Friday, 7 June 2019

Brain Surgery & Sexual Harassment at Work

By age 21, my seizures were fully out of control. Dr. W. had sent me for an MRI and an EEG at London, Ontario's Epilepsy Unit in then known as, University Hospital, now known as London Health Sciences Centre. In March of 1990 I was in the hospital for brain surgery research to see if I qualified for epilepsy brain surgery. After a couple of weeks of research, they were able to pinpoint the area causing seizures. On March 28, 1990 at 1pm, I underwent a Right Temporal Lobectomy while awake. The surgery was only 5 years old at the time, so I am part of the research that goes with it. I couldn't go wrong with a 98% chance to be seizure-free without taking medications.
I can say that it has been at the time of writing, it has been successful for 29 years – no seizures at all, not even an aura.
I was able to get a job thanks to a wonderful friend CS I had made a church. She put in a good word for me at Sears with her boss and good friend MH. I did really good at work there, getting promotions and raises until RS came into the picture. Oh, what a character he was!
He started coming around the cashier station where I worked and just casually talking. He worked at Sears too. I started out in the Ladieswear department and I loved it there and wish I'd have been able to stay there. Everything else after that was difficult and not my style.
I was moved to Customer Service next and I liked it as well, but I didn't understand all the goings on there. There were too many aspects to remember for me. I did okay if they left me in one spot but if they kept shifting me around I had trouble. So I'd been promoted from the ladieswear to customer service. Now they moved me to electronics.
Electronics is where all hell began to break loose. RS began to come around and see me on his shifts more often. He'd have cards for me. He'd ask me out on dates. I only dated men if they were my age and especially only if they were of the Christian belief system. I was 21, he was in his 30's. He was not a Christian like I was.
He started to say really weird things to me when he came around my work station that really creeped me out. Things like “I'll be your Robinhood and you can be my Maid Marion.” or “I'll be your Prince Charming and you can be Cinderella.” And my eyes would just widen in creepiness. He used all kinds of analogies like this and it just grossed me out. It was when he followed me home that things took a turn for me.
There were days that flowers showed up at my door. The first bouquet that showed up I accepted because I didn't know where they came from. When I realized who sent them, I was ready to throw them out. Mom said not to do that so I gave the bouquet to her. In fact, my family thought I was crazy for not wanting the attention this guy was giving me. They just didn't know the undue pressure this creep was putting me under at work and what kind of stress he had me under at home.
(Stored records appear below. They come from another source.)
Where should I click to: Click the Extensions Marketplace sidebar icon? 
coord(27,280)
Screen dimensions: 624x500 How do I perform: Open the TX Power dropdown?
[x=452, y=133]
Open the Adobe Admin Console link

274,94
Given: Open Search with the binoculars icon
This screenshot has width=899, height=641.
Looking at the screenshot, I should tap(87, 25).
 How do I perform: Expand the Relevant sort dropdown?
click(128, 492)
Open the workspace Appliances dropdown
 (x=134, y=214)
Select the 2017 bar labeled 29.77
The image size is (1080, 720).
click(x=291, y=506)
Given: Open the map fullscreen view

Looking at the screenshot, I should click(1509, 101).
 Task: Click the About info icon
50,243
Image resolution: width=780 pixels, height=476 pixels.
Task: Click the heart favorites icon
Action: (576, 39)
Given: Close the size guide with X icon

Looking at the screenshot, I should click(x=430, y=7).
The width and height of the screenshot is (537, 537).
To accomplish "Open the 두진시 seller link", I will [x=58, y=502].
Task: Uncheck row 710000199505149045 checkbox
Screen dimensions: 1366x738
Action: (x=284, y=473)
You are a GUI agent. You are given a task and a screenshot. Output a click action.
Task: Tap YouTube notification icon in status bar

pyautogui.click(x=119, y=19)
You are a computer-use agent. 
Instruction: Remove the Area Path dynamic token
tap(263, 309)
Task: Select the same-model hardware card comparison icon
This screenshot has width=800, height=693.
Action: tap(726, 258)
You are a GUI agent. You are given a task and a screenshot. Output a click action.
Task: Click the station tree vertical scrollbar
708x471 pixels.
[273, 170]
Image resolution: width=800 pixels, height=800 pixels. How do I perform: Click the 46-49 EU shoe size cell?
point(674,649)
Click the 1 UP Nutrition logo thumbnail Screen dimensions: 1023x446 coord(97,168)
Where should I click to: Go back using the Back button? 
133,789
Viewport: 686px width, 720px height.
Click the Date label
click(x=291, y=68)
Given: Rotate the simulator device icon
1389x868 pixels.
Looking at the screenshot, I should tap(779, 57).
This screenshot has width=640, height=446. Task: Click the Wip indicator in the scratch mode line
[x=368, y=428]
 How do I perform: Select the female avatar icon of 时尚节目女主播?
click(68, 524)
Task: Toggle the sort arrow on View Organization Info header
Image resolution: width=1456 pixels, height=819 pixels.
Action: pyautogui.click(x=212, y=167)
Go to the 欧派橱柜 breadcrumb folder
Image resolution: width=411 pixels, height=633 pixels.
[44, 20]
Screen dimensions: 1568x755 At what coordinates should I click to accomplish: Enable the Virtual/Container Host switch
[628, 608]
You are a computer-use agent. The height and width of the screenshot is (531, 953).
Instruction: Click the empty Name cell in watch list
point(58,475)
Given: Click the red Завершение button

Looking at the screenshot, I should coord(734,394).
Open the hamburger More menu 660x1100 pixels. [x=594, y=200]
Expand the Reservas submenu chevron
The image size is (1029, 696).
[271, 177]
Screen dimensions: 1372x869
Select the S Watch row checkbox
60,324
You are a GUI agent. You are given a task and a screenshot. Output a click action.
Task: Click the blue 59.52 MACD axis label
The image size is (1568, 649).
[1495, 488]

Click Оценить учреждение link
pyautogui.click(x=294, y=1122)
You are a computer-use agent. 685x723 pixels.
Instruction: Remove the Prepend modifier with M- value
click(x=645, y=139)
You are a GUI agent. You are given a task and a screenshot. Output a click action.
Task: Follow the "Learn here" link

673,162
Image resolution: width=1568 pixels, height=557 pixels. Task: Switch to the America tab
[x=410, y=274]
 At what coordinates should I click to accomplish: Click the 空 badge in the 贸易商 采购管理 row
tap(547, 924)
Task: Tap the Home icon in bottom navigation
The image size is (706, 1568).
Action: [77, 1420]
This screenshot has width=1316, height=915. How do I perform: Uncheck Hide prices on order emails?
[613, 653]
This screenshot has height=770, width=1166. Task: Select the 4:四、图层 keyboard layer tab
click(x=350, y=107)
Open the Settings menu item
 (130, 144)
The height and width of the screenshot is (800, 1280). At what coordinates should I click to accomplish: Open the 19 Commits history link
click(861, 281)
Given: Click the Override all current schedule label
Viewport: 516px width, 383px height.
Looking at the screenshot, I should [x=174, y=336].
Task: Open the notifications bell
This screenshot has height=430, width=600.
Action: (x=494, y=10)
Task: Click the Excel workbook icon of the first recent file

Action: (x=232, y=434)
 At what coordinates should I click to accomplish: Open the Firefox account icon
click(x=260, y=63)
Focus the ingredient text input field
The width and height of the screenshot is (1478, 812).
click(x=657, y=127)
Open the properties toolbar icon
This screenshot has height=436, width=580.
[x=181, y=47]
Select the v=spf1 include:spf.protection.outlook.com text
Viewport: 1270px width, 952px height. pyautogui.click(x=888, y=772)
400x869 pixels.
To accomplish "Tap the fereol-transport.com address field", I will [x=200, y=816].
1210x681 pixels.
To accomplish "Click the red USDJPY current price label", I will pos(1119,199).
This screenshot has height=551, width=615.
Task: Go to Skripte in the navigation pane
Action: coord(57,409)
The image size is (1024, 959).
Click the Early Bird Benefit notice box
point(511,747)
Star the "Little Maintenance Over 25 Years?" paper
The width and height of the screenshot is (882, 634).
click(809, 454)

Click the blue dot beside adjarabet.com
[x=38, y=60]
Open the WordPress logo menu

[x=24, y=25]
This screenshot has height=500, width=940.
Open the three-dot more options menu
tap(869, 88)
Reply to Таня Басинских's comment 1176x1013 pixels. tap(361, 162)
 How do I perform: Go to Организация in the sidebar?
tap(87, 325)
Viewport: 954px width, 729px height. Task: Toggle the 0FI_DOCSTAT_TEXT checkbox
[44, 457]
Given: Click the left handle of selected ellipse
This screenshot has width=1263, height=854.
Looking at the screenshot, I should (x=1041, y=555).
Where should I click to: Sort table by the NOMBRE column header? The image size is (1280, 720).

He showed up at my door one day when I was home alone with a bouquet of red roses and a box of chocolates after I had told him to stop sending flowers and to leave me alone for the umpteenth time. I didn't want to go out with him. I wanted him to leave me alone. I wasn't interested in dating, not him, not anybody else. Yet he showed up. There he stood with a bouquet of roses and chocolates. I didn't want them. I tried to shut the door but he stuck his foot in the doorway so I couldn't close it.
In the meantime, the pizza I had ordered showed up. He tried to pay for that too, but I looked at the pizza delivery guy and told him no. He knew our family well and understood. RS kept trying to pay for my pizza and I kept saying no. I invited the pizza guy in and paid him and he left. And when he left I told RS I was going to eat and that FINALLY gave me the opportunity to get his foot out of the door and get him away. Friends say he stood there for over an hour. I don't care. He said Sears had given him my address, but when I asked them, they said no, they never give out addresses. The police say he has followed me home when I took the bus one day.
My brother and parents thought I was being crazy over all this, until my dad started to experience the RS effect. I would never have known that dad was being harassed by RS except that I was home alone one evening and the phone rang. It was a pastor looking for dad. Dad was not yet home and I asked to take a message for him. Turned out to be a pastor from the church RS said he went to. So I took the message and gave it to dad when he got home. And when he got home I gave the message to him with a few questions.
Apparently RS had been harassing dad at his work for a week, begging my dad to get me to go out with him, usually for 3 hours every morning. Suddenly I am not so crazy. Dad even called the police on him. It's not fun to deal with at work or at home.
Myself and two other female employees my age went to the management of Sears with all our evidence of cards, letters etc., but they would not let us proceed with pressing charges against him. (We should have went ahead and charged him nonetheless.) By the next year I was so stressed out and my family was so stressed out that I quit working to keep peace in the family and to save my sanity. Eventually RS would leave me alone once the police got involved – my dad would end up calling the police. Sears may have not wanted me calling, but they didn't say anything about my dad.
I find it ironic that Sears did nothing to help the 3 of us young women who were being harassed back then and now they are out of business.  Some call that karma.  I call it justice.